8 Replies Latest reply on May 10, 2007 7:01 AM by kukeltje

    allow swimlanes to perform assignment at each reference?

    stibrian

      Swimlanes are a very effective way to perform assignment, and we have implemented several that are nicely reusable.

      A swimlane though, isn't always (to my mind) the same actor or actors throughout the life of a process instance. In our case (and we've several use cases where this is applicable) a swimlane may represent an actor(s) that are related to a particular object or object in the process.

      The problem arises when the user(s) that are related to said object change in a long-running process.

      For example, a long running requisition process. The manager of the user who made the requisition may wish to have notifications as the process goes along (we have integrated email functionality in a custom extension). The most intuitive way to handle this as a process author is to use a swimlane that defines the relationship. The current jBPM TaskMgtInstance will only perform the assignment once per swimlane though, assuming that the SAME actor(s) will be used for the life of the process. Depending on what you're orchestrating, this may not be tenable.

      I think at the least there ought to be a way to allow a swimlane to configure a swimlane to perform its work every time it is referenced rather than using the previously determined actor(s).
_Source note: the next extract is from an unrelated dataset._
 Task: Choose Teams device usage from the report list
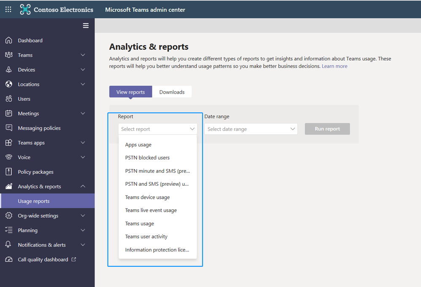[147, 197]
      I've made a modification to jBPM to force swimlane instances to ALWAYS perform assignment, and while this fixes the issue in the short term, eventually I plan to modify either the global config for swimlanes, and better, add an attribute to the swimlane declaration that allows configurable behavior on a swimlane that will override the global default. In this way you could have the current behavior or configure the global setting to behave as I've discussed and provide an override to the current behavior on a case by case basis.

      You can get this behavior using nested assignment delegations, but there are reusability issues as well as the general cleanliness of the jPDL language to consider. We think swimlanes are in many cases more intuitive, and make the process definition much more readable.

      As we've discussed in internally, this seems reasonable, and seems to be required in a flexible environment supporting long running processes.

      What do you think?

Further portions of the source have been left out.